→ Provided data:
════════
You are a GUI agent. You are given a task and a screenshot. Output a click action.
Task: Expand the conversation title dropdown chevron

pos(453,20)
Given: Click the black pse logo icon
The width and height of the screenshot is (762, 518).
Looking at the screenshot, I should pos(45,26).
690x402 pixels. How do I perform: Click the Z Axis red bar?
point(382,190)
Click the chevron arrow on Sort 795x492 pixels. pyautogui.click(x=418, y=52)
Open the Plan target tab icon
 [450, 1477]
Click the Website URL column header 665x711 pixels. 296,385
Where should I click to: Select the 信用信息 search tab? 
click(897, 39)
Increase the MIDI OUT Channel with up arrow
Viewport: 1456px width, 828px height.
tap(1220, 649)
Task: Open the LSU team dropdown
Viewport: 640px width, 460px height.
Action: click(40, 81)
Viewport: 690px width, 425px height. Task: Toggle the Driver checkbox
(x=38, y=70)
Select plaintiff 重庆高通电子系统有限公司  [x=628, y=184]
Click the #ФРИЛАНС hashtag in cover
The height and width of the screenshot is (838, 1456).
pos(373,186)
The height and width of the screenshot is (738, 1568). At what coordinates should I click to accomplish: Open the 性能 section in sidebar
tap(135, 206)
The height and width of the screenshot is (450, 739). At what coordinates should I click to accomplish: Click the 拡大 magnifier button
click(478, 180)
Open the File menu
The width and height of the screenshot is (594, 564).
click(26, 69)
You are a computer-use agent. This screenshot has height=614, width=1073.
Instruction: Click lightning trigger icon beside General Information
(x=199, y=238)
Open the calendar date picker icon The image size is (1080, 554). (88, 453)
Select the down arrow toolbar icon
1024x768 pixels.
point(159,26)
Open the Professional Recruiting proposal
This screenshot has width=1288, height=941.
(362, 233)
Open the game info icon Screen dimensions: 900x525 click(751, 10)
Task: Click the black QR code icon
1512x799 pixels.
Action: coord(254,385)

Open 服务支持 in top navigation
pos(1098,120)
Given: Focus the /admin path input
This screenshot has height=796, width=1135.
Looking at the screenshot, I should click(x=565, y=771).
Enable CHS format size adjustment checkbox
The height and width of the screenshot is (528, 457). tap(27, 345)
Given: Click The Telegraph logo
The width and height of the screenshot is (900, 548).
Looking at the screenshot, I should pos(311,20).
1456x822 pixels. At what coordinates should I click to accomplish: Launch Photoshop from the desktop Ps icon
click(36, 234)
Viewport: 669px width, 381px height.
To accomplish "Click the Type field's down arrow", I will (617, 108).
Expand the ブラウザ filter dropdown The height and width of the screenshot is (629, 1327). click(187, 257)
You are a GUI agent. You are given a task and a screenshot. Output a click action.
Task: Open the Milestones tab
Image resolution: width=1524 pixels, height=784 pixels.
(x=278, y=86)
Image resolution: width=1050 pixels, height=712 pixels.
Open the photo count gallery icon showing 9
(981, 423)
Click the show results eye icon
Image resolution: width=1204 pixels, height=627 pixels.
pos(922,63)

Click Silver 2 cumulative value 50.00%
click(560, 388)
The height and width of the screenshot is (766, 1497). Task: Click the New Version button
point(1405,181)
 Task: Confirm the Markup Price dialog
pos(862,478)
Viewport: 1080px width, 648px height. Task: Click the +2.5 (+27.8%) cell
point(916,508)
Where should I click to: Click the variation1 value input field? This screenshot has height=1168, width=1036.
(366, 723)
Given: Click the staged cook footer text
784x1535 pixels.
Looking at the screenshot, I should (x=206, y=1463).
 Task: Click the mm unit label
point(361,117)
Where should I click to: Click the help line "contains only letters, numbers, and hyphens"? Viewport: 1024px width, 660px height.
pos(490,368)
════════
→ Problem to work on: The whole listing above needs to be written out exactly.

→ Exercise output:
You are a GUI agent. You are given a task and a screenshot. Output a click action.
Task: Expand the conversation title dropdown chevron

pos(453,20)
Given: Click the black pse logo icon
The width and height of the screenshot is (762, 518).
Looking at the screenshot, I should pos(45,26).
690x402 pixels. How do I perform: Click the Z Axis red bar?
point(382,190)
Click the chevron arrow on Sort 795x492 pixels. pyautogui.click(x=418, y=52)
Open the Plan target tab icon
 [450, 1477]
Click the Website URL column header 665x711 pixels. 296,385
Where should I click to: Select the 信用信息 search tab? 
click(897, 39)
Increase the MIDI OUT Channel with up arrow
Viewport: 1456px width, 828px height.
tap(1220, 649)
Task: Open the LSU team dropdown
Viewport: 640px width, 460px height.
Action: click(40, 81)
Viewport: 690px width, 425px height. Task: Toggle the Driver checkbox
(x=38, y=70)
Select plaintiff 重庆高通电子系统有限公司  [x=628, y=184]
Click the #ФРИЛАНС hashtag in cover
The height and width of the screenshot is (838, 1456).
pos(373,186)
The height and width of the screenshot is (738, 1568). At what coordinates should I click to accomplish: Open the 性能 section in sidebar
tap(135, 206)
The height and width of the screenshot is (450, 739). At what coordinates should I click to accomplish: Click the 拡大 magnifier button
click(478, 180)
Open the File menu
The width and height of the screenshot is (594, 564).
click(26, 69)
You are a computer-use agent. This screenshot has height=614, width=1073.
Instruction: Click lightning trigger icon beside General Information
(x=199, y=238)
Open the calendar date picker icon The image size is (1080, 554). (88, 453)
Select the down arrow toolbar icon
1024x768 pixels.
point(159,26)
Open the Professional Recruiting proposal
This screenshot has width=1288, height=941.
(362, 233)
Open the game info icon Screen dimensions: 900x525 click(751, 10)
Task: Click the black QR code icon
1512x799 pixels.
Action: coord(254,385)

Open 服务支持 in top navigation
pos(1098,120)
Given: Focus the /admin path input
This screenshot has height=796, width=1135.
Looking at the screenshot, I should click(x=565, y=771).
Enable CHS format size adjustment checkbox
The height and width of the screenshot is (528, 457). tap(27, 345)
Given: Click The Telegraph logo
The width and height of the screenshot is (900, 548).
Looking at the screenshot, I should pos(311,20).
1456x822 pixels. At what coordinates should I click to accomplish: Launch Photoshop from the desktop Ps icon
click(36, 234)
Viewport: 669px width, 381px height.
To accomplish "Click the Type field's down arrow", I will (617, 108).
Expand the ブラウザ filter dropdown The height and width of the screenshot is (629, 1327). click(187, 257)
You are a GUI agent. You are given a task and a screenshot. Output a click action.
Task: Open the Milestones tab
Image resolution: width=1524 pixels, height=784 pixels.
(x=278, y=86)
Image resolution: width=1050 pixels, height=712 pixels.
Open the photo count gallery icon showing 9
(981, 423)
Click the show results eye icon
Image resolution: width=1204 pixels, height=627 pixels.
pos(922,63)

Click Silver 2 cumulative value 50.00%
click(560, 388)
The height and width of the screenshot is (766, 1497). Task: Click the New Version button
point(1405,181)
 Task: Confirm the Markup Price dialog
pos(862,478)
Viewport: 1080px width, 648px height. Task: Click the +2.5 (+27.8%) cell
point(916,508)
Where should I click to: Click the variation1 value input field? This screenshot has height=1168, width=1036.
(366, 723)
Given: Click the staged cook footer text
784x1535 pixels.
Looking at the screenshot, I should (x=206, y=1463).
 Task: Click the mm unit label
point(361,117)
Where should I click to: Click the help line "contains only letters, numbers, and hyphens"? Viewport: 1024px width, 660px height.
pos(490,368)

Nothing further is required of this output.